As we approached Wayne’s house she was pretty nervous, there was a lot for her brain to process. Three barking dogs, several horses, a house, barn, vehicles and the dreaded trailer. I sent her a mental image of all the horses, dogs and people milling around at the shows last year and said, “It’s just like being at the show, you can handle this”. She settled, lowered her head and stood quietly for me to get off.

I untacked her and walked her around for a minute while the dogs and other horses settled down. Then we went over to the trailer. I walked on and let the rope out so that there was no pressure on her. I fluffed up the hay and put a piece of carrot on top of it. She walked right in and started eating.

I was prepared to be there for hours. I wasn’t in a hurry, I brought water and a snack! I applied no pressure and she had walked right on.

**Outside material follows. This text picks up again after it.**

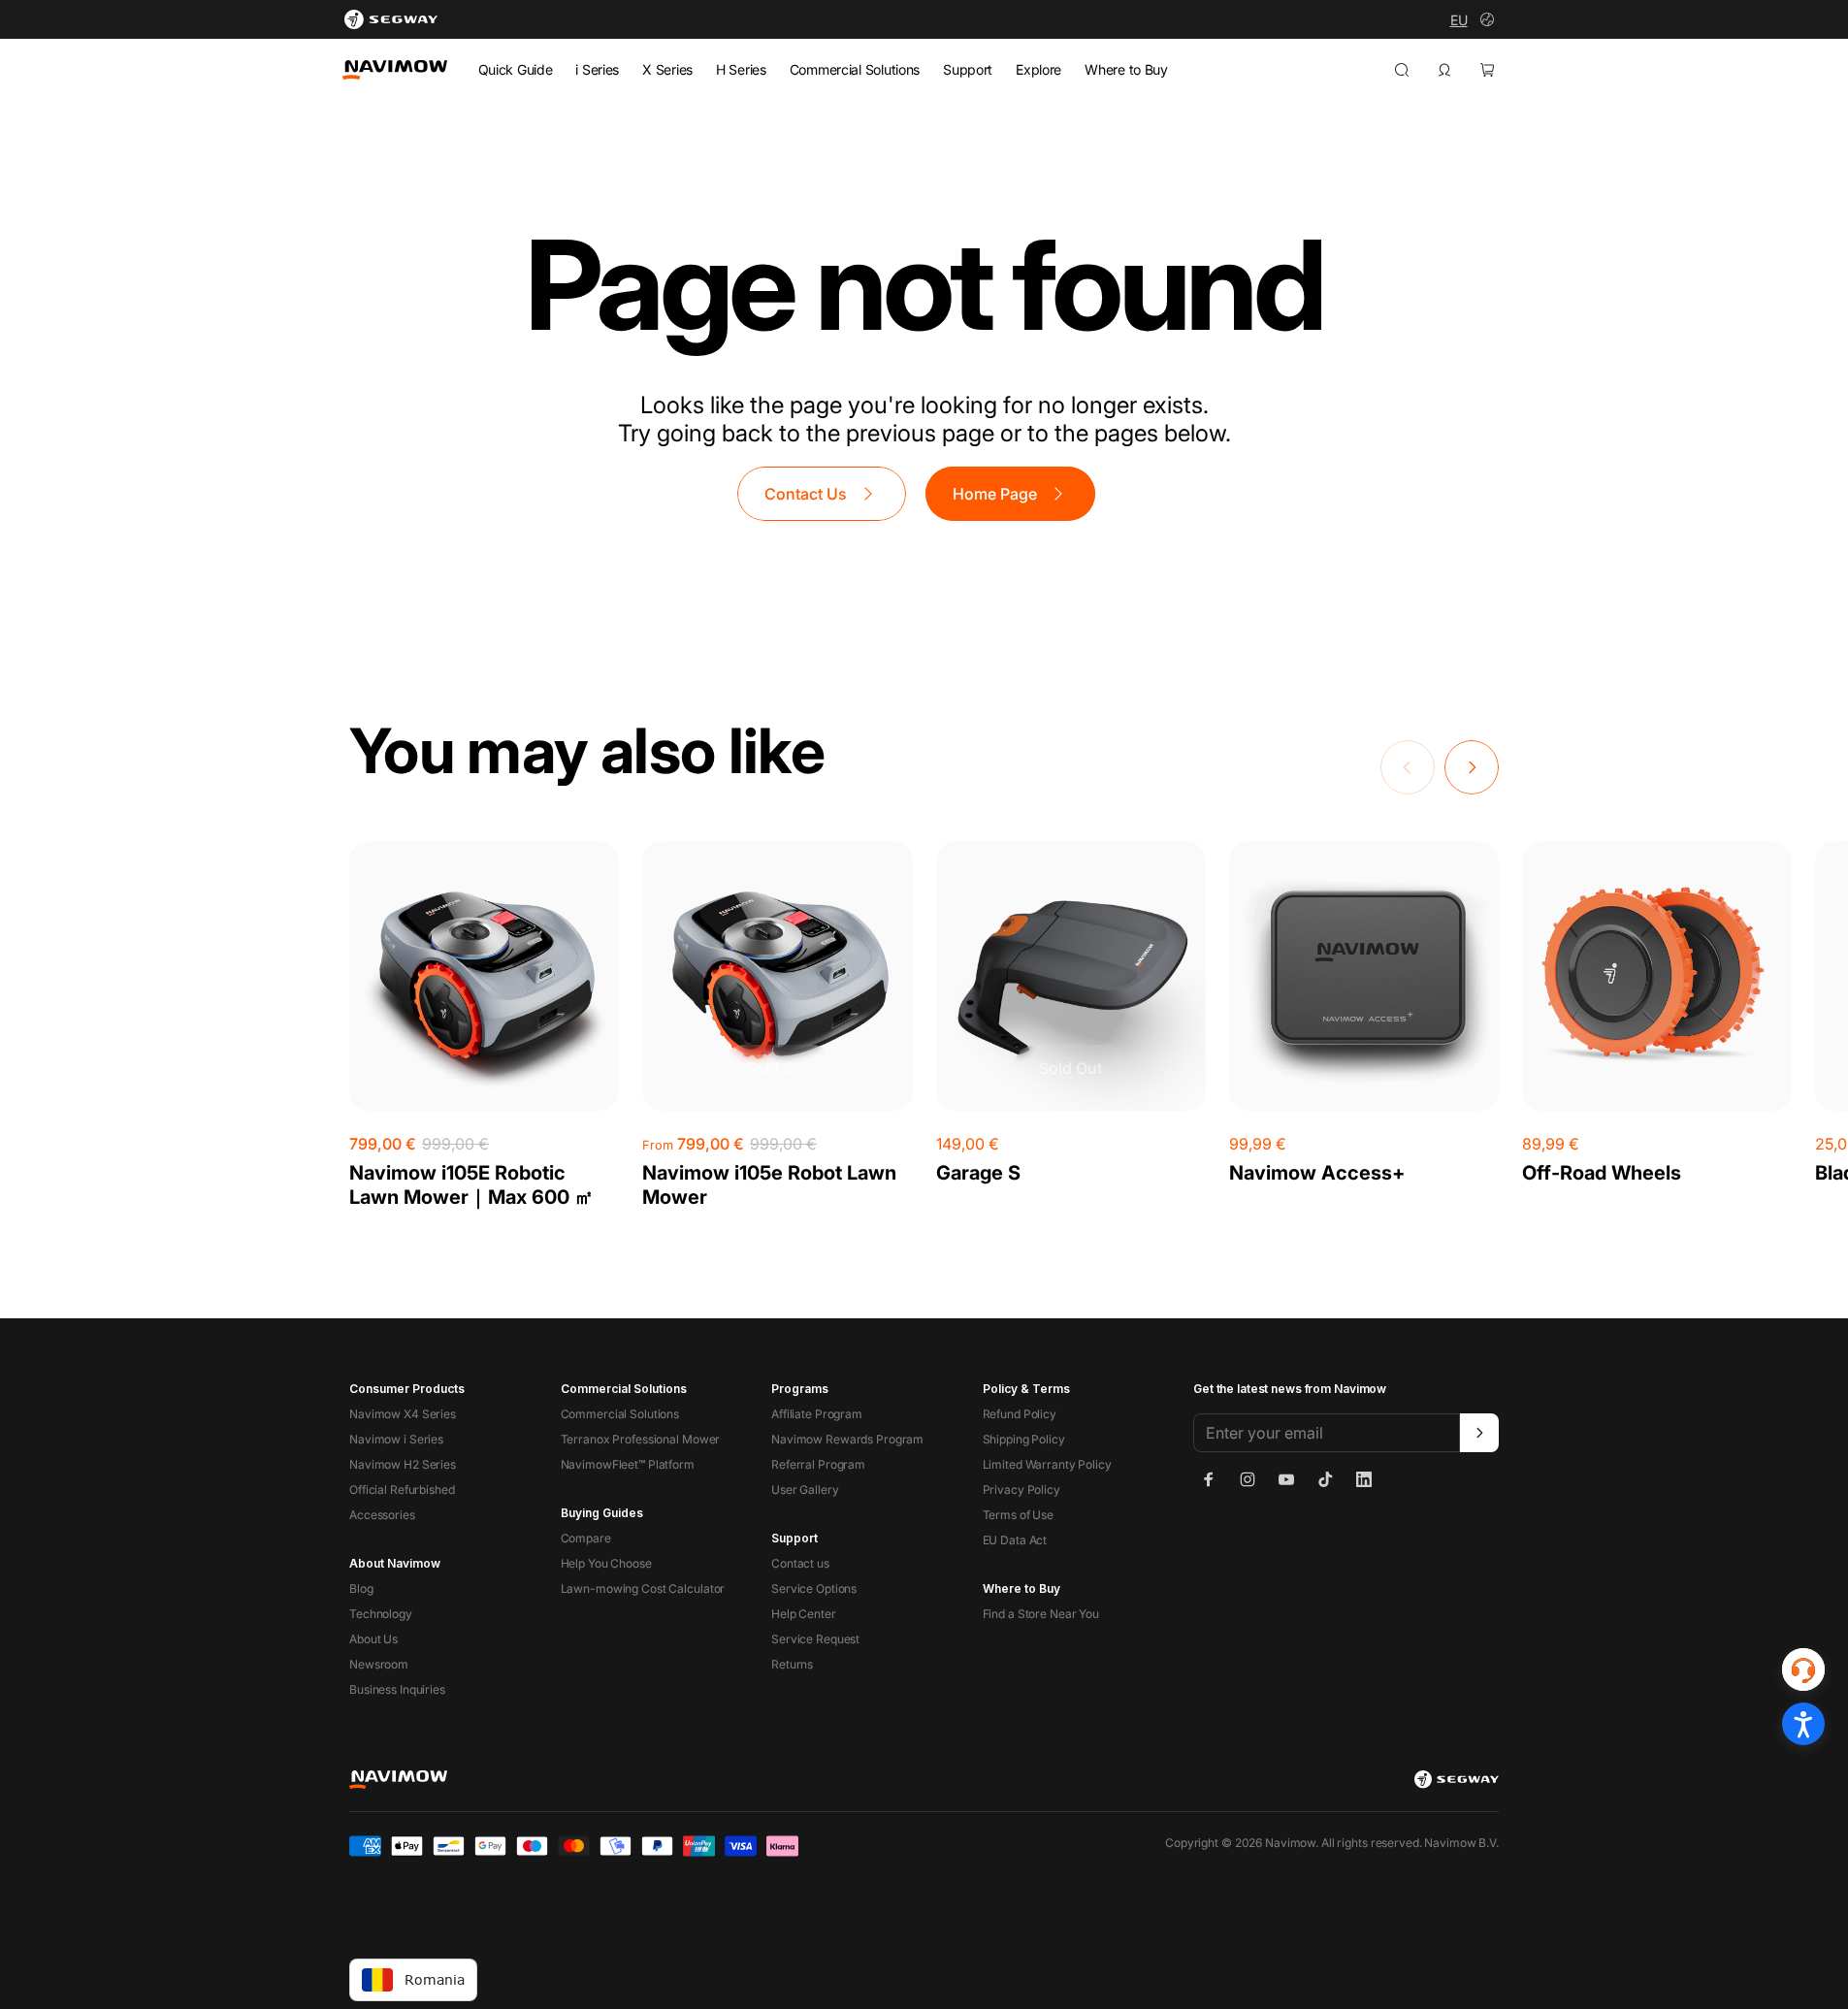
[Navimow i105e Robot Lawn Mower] (777, 976)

After she had a few minutes of finding the piece of carrot and munching hay in the trailer I turned her around and took her back off. We walked a couple of circles behind the trailer, then I pointed her in and she walked on by herself and resumed eating. I got on the trailer and was hanging out with her while she ate for a few minutes. Then something weird happened. She stopped eating, and gave me a long look, then she showed me something. She stepped with the point of her hind foot - on tip toe like a ballerina - like she would step if she was feeling her way backwards to back out. The trailer floor made a weird noise. Then she did a rapid little dance with her hind feet on tip toe. Tap, tap, tap, tap. She was showing me how she is worried about backing off a trailer and that doing it freaks her out. So I asked her to stop and come forward a step. I stroked her neck for a minute while thinking about what she had shown me. Then I turned her around and walked her out.

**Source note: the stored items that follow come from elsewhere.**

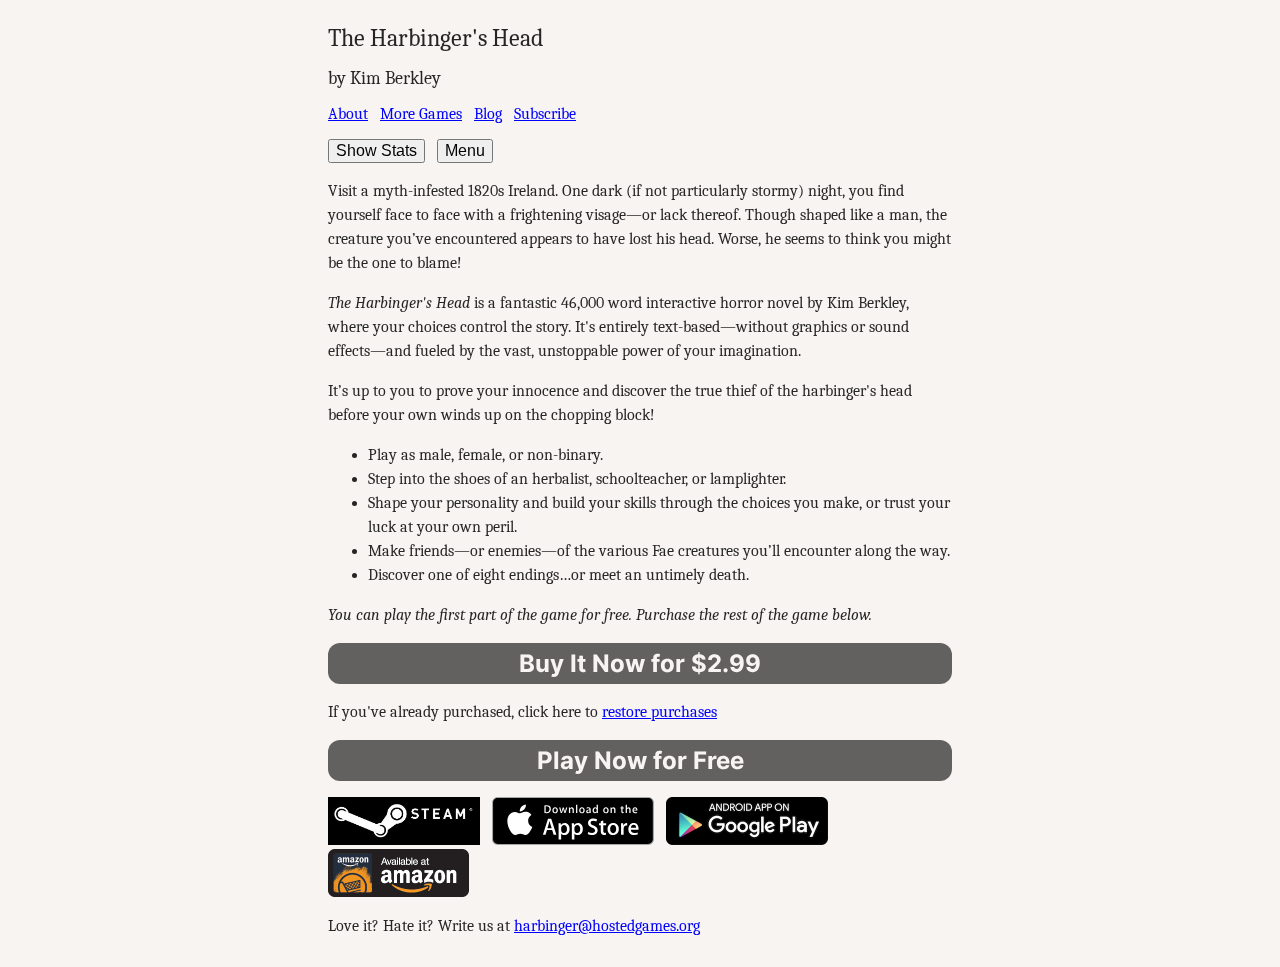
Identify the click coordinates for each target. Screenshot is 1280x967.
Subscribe (545, 114)
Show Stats (376, 150)
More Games (421, 114)
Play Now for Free (640, 760)
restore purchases (659, 712)
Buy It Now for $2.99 (640, 663)
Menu (465, 150)
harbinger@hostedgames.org (607, 926)
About (348, 114)
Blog (488, 114)
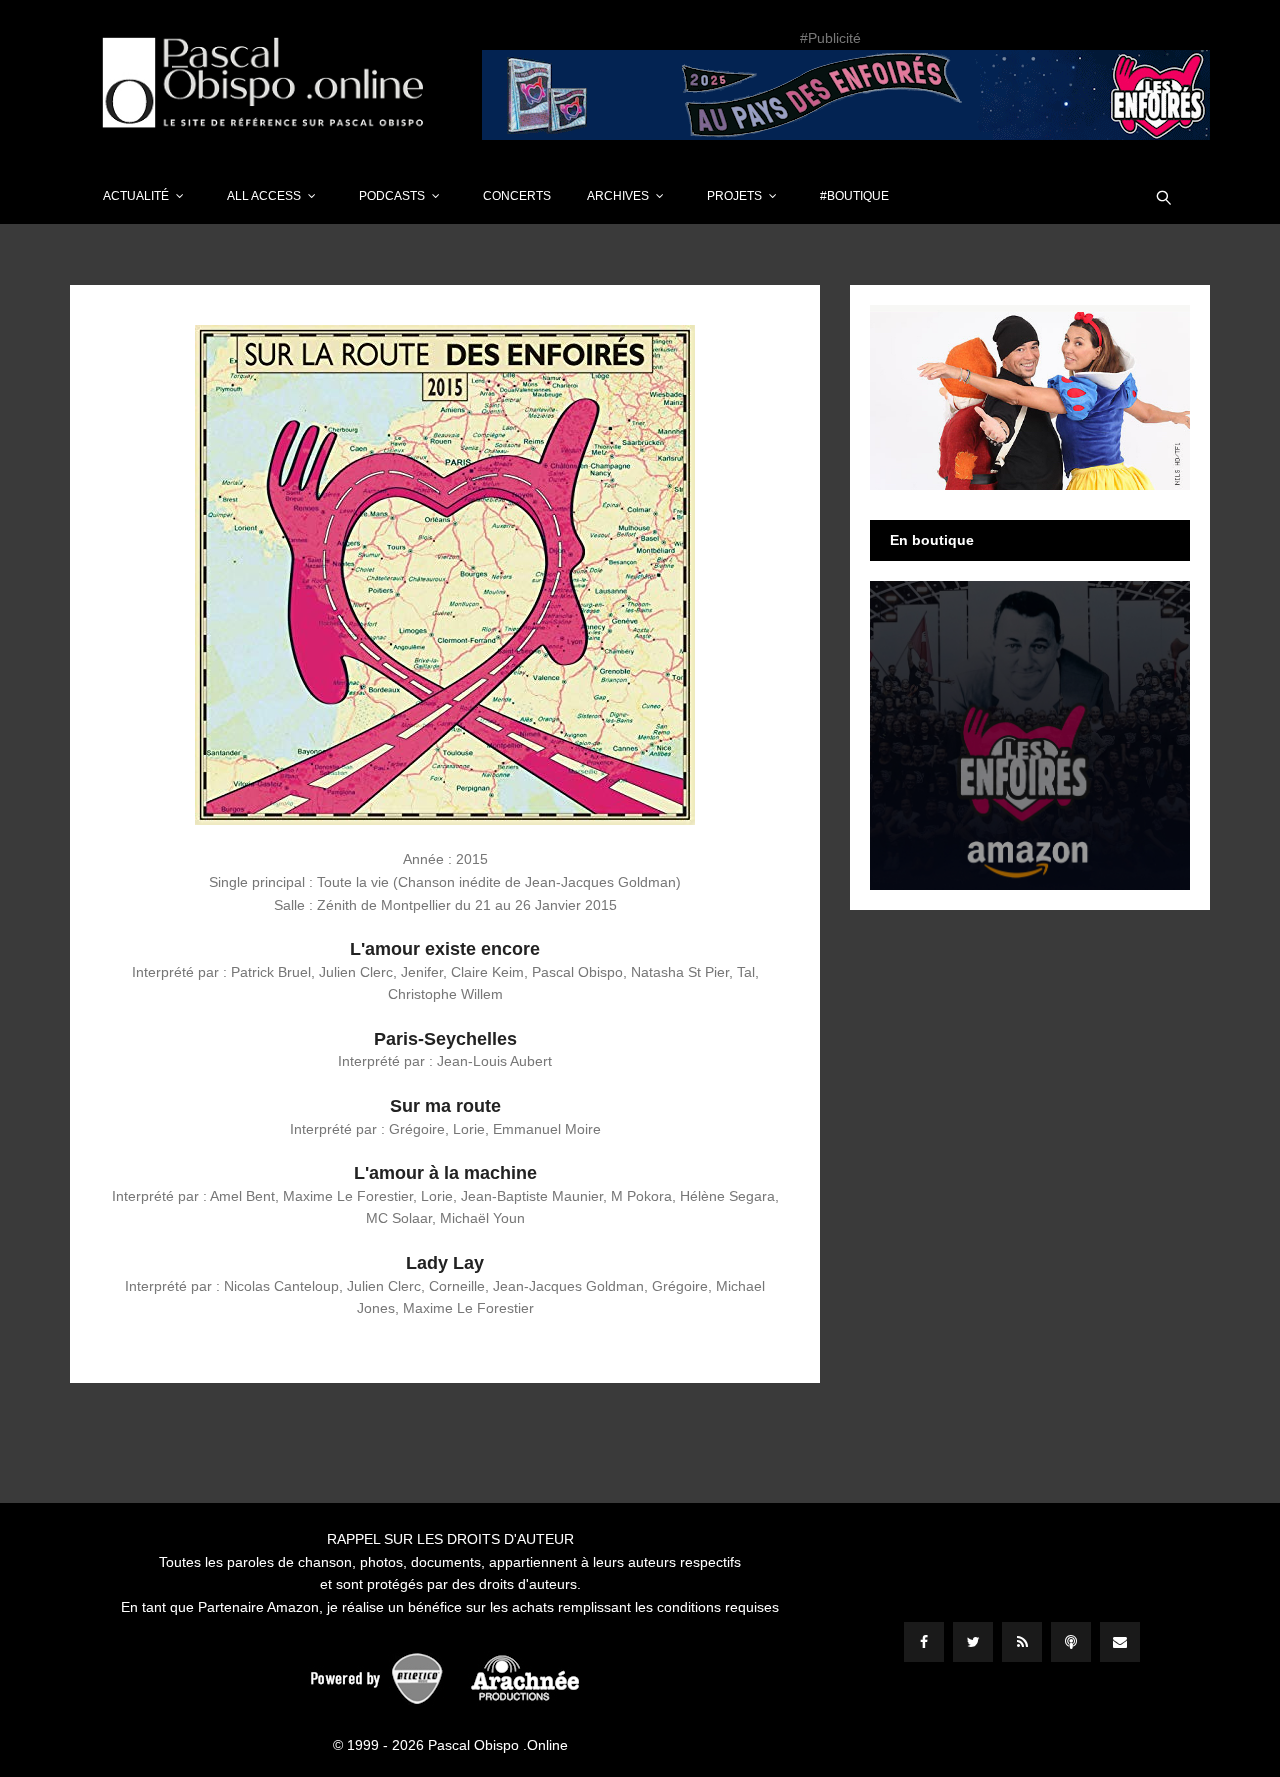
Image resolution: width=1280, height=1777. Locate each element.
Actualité (136, 196)
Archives (618, 196)
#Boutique (854, 196)
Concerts (517, 196)
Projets (734, 196)
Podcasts (392, 196)
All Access (264, 196)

Enough for one day. We had two immediate, quiet and successful loadings. And a discovery of what worries her, then freaks her out. Our next session we will work on backing calmly and slowly. We will work on her trust of me asking her to back up over a little bridge and other obstacles she can’t see that make a strange noise when we are outside the trailer, then in the trailer.

So we are breaking down the problem, she showed me her worry when she did her tap dance. I am so glad she trusted that I would listen to her concern, so we can work on the problem together. In all honesty, I would have trouble trusting my footing if someone was backing me out of a step up trailer and I couldn’t see where I was putting my feet. It would feel like backing off a cliff. I will also look for a berm to back off of and maybe take a walk down to the wash and work on backing down the steep parts.

We can fix this Minnie, we can both get more comfortable with stepping into the unknown.